┌─ SUPPLIED DATA
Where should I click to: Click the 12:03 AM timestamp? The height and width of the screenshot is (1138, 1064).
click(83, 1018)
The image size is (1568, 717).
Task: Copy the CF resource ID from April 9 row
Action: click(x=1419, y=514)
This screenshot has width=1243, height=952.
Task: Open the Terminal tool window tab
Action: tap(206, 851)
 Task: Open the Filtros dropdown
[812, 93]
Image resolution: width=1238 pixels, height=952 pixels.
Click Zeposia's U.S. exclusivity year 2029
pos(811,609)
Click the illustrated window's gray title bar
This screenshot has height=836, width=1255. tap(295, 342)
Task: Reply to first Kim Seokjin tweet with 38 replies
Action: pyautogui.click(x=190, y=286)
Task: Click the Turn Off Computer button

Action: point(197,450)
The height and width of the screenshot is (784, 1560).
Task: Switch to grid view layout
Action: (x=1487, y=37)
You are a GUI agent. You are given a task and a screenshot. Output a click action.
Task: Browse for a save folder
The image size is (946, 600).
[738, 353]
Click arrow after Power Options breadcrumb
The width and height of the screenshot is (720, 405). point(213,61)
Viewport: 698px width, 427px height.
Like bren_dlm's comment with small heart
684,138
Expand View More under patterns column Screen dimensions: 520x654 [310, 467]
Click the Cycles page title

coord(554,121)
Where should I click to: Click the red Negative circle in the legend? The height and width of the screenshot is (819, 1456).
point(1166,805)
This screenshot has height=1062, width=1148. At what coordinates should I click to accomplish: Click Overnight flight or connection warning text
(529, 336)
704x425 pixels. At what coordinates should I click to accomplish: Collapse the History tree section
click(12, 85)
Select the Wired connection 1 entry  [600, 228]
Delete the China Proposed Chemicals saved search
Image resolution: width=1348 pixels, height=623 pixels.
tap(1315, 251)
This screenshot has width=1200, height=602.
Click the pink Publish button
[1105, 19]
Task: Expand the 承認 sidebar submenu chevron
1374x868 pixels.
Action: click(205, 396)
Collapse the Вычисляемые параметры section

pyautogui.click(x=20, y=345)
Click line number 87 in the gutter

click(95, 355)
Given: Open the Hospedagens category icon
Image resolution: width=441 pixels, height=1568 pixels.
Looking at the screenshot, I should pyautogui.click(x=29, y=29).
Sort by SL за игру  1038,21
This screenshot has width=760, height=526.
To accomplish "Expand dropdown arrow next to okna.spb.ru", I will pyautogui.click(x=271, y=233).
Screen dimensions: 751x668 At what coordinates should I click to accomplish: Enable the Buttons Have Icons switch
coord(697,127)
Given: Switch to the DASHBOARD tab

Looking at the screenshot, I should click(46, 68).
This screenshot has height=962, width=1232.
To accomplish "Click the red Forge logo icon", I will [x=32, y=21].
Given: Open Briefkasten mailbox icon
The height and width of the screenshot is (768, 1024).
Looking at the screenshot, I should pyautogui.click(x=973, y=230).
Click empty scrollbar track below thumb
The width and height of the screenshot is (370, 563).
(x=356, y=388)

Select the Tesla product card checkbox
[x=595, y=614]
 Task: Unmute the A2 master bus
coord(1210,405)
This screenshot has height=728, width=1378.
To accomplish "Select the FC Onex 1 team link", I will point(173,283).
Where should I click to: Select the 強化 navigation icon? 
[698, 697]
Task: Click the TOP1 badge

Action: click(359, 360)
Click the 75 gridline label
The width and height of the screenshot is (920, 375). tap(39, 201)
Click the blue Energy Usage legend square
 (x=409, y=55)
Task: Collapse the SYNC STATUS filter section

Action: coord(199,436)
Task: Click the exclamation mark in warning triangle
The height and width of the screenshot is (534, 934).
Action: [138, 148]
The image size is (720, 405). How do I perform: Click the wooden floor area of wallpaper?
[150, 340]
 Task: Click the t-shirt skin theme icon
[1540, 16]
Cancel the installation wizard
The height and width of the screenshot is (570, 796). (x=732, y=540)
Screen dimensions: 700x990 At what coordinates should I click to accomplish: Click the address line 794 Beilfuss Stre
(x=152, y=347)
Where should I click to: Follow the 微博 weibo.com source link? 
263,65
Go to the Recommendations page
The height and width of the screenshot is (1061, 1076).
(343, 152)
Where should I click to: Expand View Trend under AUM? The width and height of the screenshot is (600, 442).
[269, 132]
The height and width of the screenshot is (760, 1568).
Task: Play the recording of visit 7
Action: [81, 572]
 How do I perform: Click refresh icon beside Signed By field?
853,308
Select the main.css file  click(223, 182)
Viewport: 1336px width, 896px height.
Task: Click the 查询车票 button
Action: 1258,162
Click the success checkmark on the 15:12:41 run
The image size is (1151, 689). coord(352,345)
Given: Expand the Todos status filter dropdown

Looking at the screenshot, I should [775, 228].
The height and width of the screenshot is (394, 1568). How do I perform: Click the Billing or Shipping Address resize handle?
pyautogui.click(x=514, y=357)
└─
Please repeat word for word the part of the entries that opens with the line containing "Click arrow after Power Options breadcrumb" and closes with the line containing "click(12, 85)", including both of those lines.

Click arrow after Power Options breadcrumb
The width and height of the screenshot is (720, 405). point(213,61)
Viewport: 698px width, 427px height.
Like bren_dlm's comment with small heart
684,138
Expand View More under patterns column Screen dimensions: 520x654 [310, 467]
Click the Cycles page title

coord(554,121)
Where should I click to: Click the red Negative circle in the legend? The height and width of the screenshot is (819, 1456).
point(1166,805)
This screenshot has height=1062, width=1148. At what coordinates should I click to accomplish: Click Overnight flight or connection warning text
(529, 336)
704x425 pixels. At what coordinates should I click to accomplish: Collapse the History tree section
click(12, 85)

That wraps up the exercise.